Saturday, February 16, 2008

"Chelsea Clinton Talks Policy in Obama Territory"

NY Times:
The question was one she had heard before, but this time it was asked in downright hostile terms.
“Has your mother shown any remorse for the fact that her vote cost Iraqis a million of their lives?” a student asked Chelsea Clinton on Monday at the University of Wisconsin-Madison.

Ms. Clinton replied: “She cast a vote based on the best available evidence. Perhaps you had clairvoyance then, and that’s extraordinary.”

As Senator Hillary Rodham Clinton’s presidential campaign tries to win some younger voters, her daughter is parachuting into the heart of enemy-occupied territory: college campuses in the grip of Obama fever, both in must-win and lost-cause states for her mother’s candidacy. On Saturday and Sunday, Ms. Clinton will campaign in Hawaii, the childhood home of Senator Barack Obama.

For nearly the first year of her mother’s presidential bid, Ms. Clinton, 27, was practically invisible to voters. Just before the Iowa caucuses on Jan. 3, she began appearing in the tableau of flags and signs behind her mother at speeches. But when it became clear that Mr. Obama was making off with many people her age, Ms. Clinton decided to speak out. Unlike most other family members who hit the campaign trail, she does not offer an intimate portrait of the candidate, and she recounts old family stories only when her audiences clamor for one. (Memory lane can be a dangerous place: waxing about White House Christmases might remind voters of just how many her family has already had.)

Instead, she upholds another Clinton tradition: blitzing her targets with policy details. In a single hour of responding to questions at the University of Wisconsin-Eau Claire on Tuesday, Ms. Clinton talked about Medicare Part D, the distinction between the chronically and occasionally uninsured, health care premium caps, Pell grant allowance maximums, income contingency repayment programs for financial aid, sugar-based ethanol and carbon sequestration. That is not counting her detours into Romanian reproductive policy and the design of the internal combustion engine.
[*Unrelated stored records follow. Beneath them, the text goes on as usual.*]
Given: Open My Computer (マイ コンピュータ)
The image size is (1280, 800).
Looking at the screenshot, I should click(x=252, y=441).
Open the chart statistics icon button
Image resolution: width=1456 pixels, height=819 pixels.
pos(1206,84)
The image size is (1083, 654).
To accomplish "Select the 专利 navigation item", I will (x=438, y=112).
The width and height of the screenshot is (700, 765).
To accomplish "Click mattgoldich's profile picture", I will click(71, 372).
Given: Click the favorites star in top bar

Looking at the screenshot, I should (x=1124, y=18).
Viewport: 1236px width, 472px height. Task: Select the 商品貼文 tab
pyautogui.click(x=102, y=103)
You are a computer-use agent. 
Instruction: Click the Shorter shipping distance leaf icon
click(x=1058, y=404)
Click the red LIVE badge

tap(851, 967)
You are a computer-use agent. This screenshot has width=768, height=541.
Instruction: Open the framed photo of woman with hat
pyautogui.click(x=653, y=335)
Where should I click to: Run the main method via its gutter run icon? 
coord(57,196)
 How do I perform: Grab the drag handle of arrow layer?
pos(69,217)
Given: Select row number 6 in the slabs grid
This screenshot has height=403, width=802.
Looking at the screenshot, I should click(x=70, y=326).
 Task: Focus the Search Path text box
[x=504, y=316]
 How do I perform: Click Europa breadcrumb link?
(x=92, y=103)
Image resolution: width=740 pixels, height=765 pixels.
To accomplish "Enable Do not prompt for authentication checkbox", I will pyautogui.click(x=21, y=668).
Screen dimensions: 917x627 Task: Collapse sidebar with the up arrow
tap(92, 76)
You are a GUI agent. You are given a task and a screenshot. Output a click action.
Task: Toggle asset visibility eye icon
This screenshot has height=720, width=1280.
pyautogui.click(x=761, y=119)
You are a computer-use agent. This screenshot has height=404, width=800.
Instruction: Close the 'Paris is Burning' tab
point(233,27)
“It was a little over my head,” admitted Stephanie Biese, the founder of the Students for Hillary chapter on the Madison campus, about an exchange Ms. Clinton had with another attendee about nuclear base loads.

At these appearances, Ms. Clinton, on leave from her job at a New York hedge fund, greets her audience, plugs her mother’s Web site and asks for questions. Thin, with strawberry blonde hair that has none of its adolescent frizz, Ms. Clinton dresses with good-girl chic: muted colors, necklines that are high and skirt hems that are not. Her voice is huskier than her mother’s, but she has her habit of opening her eyes wide to emphasize a point.

“You can applaud for that,” she tells audiences when she hears a few claps, encouraging others to join in.

They do, but there is no mistaking the political climate at many of the universities and colleges where Ms. Clinton appears. After Steven Lawrence, a student on the Madison campus, left Ms. Clinton’s event wearing a campaign sticker, another student yelled, “I’m ashamed of you!” Mr. Lawrence said he had been leaning toward Mr. Obama, but might shift his loyalties to Mrs. Clinton after hearing her daughter.

“She came off as more of a regular person answering questions, but with an incredible amount of knowledge,” he said.

Elsewhere, Ms. Clinton has been confronted with signs bearing messages like “America deserves better than aristocracy” and “Got Pimp?” a reference to a recent remark by a now-suspended MSNBC host who claimed that Mrs. Clinton was exploiting her daughter.

But in a political race that has become a delegate-by-delegate fight, Clinton campaign officials say Ms. Clinton could make a difference. Before Feb. 5, she sped through 15 of the 22 states that voted that day, and has been to Maine, Maryland, Ohio and Wisconsin since. While it is impossible to tell how many votes Ms. Clinton is winning, the campaign invites the local news media to each stop, meaning that Ms. Clinton is popping up on evening broadcasts everywhere she goes.

There is no asking Ms. Clinton, who does not give interviews, exactly why she threw herself into her mother’s bid — which, if successful, will rob her of some of the privacy she is said to cherish.

But a furious, provocative essay that Ms. Clinton mass-blasted to her friends and acquaintances on Feb. 4 provides clues. She wrote that she did not agree with everything the essay’s author, Robin Morgan, a former editor of Ms. Magazine, said. (Ms. Morgan argues that Mrs. Clinton has faced not only a sexist double standard but also “sociopathic woman-hating.”)

But until jeering men insulted her mother in New Hampshire and the news media made light of it, Ms. Clinton wrote, “I confess I didn’t entirely get ‘it.’ ”
Howie P.S.: A very flattering piece about a very charming young lady. The only bump in the road for me was this: "on leave from her job at a New York hedge fund." And the part about how she won't answer questions from the press. Another look at how personal history can challenge a candidate's "meta-narrative" is "The Meme Prisoner." The author believes this is more of a problem for one of the leading Democratic candidates.